- [Excerpted passage]
•••
My alarm tinkles away next to me, 5.30am on a normal Wednesday morning. I peel my eyes open, exhausted even though I have slept solidly since 6.30pm.
My limbs feel leaded, heavy, soggy like I have been swimming in the ocean with clothes on for hours, lost, adrift and sinking.
My mind is foggy, hung over without drinking, is this what being 30 is meant to feel like? Unfair.
I drag my sullen mind & body out of bed. Heart racing as I check my mental to-do list, what the hell was I meant to be doing today? Why is my short term memory 10 minutes behind, wandering around meaninglessly, window shopping & dilly dallying with complete abandon.
My gut feels hard & full, hurts to touch, I think about the last time I went to the toilet... you know, number two.... I can't even remember. This isn't good.
I peer into the bathroom mirror, my hair looks fine & limp, I sigh deeply, it makes me feel even more depressed.
I cannot shake these blues, a tear slips down my cheek. This mood is like a nagging dark cloud that lingers, floats and bobs above me.
I put on tights & a tee, oh activewear how I love & hate you. I wish I felt as healthy as my active wear suggests I am.
I sip my instant coffee, watch as the milk makes swirling patterns across the top. Imagine the combination curdling in my stomach. Take unenthusiastic nibbles of my porridge & talk myself into being energised.
I pull up in my car at the park, calm & ready to take my exercise class. As soon as I start to move I feel awake & alive. I wonder what I was ever worried about & the feelings of heaviness get subconsciously pushed down. My work out group look at me smiling, expectantly. I pull out my chalk board of fitness activities & they gasp with anticipation of sweat & success. We laugh, stretch, play games & become warm & sweaty. We celebrate the completion of our exercise routine with satisfied sighs, staring up into the blue sky, grateful for each other & our bodies.
As we walk to our post-exercise coffee date I feel my gut grip, agonising, draining pain sears through me. I pretend to be okay. I am not.
I do this day in, day out. Until the tiredness & darkness takes over & robs me from the happiness that physical movement provides.
•••
- [Problem description]
Pick up the first-person account of the exhausted morning and the exercise class where it stops, and write its next few paragraphs in the same voice.

- [Available data]
•••
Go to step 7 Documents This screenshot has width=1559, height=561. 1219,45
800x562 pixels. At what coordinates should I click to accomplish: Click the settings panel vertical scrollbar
•••
- [Result below]
I feel it in my body, an underlying reason, I know my body well enough. My stubborn, relentless strength gives away to needed selfcare. I go through the blood tests & checks. A family history of thyroid dysfunction proves my instincts right & shows up as Grave’s Disease.
An autoimmune disease that has been lingering since my first blood tests at 18 years old which showed abnormally high cholesterol levels. My body is creating antibodies that actively attack the thyroid gland which is responsible for regulation of metabolism, heat, repair & bodily functions.
It. all. makes. sense.
Sleep. Depression. Hair loss. Energy. Digestion. Elimination.
In this moment of awareness I am handed a gift... sure it's like something you would like to re-gift or return, but none the less a gift that forced my hand.
I researched like you would not believe, I didn't want my own body to destroy its own cells.
I gave up dairy. I stop consuming meat (here is some context... I was a fitness model competitor I once ate purely meat & broccoli for months on end for competition preparation & although I became a vegetarian happily throughout my career, I returned to carnivorism for the sake of the painful convenience & social acceptance, it has taken so much for me to accept & ask for forgiveness for the harm I caused innocent gentle farm animals).
I search & follow pages on Facebook about animal cruelty & veganism. My eyes were opened painfully wide. I search for ways to shape my health on my own terms. I went to workshops & asked for advice. I learnt from alternative health practitioners.
I then applied the knowledge, every. damn.day.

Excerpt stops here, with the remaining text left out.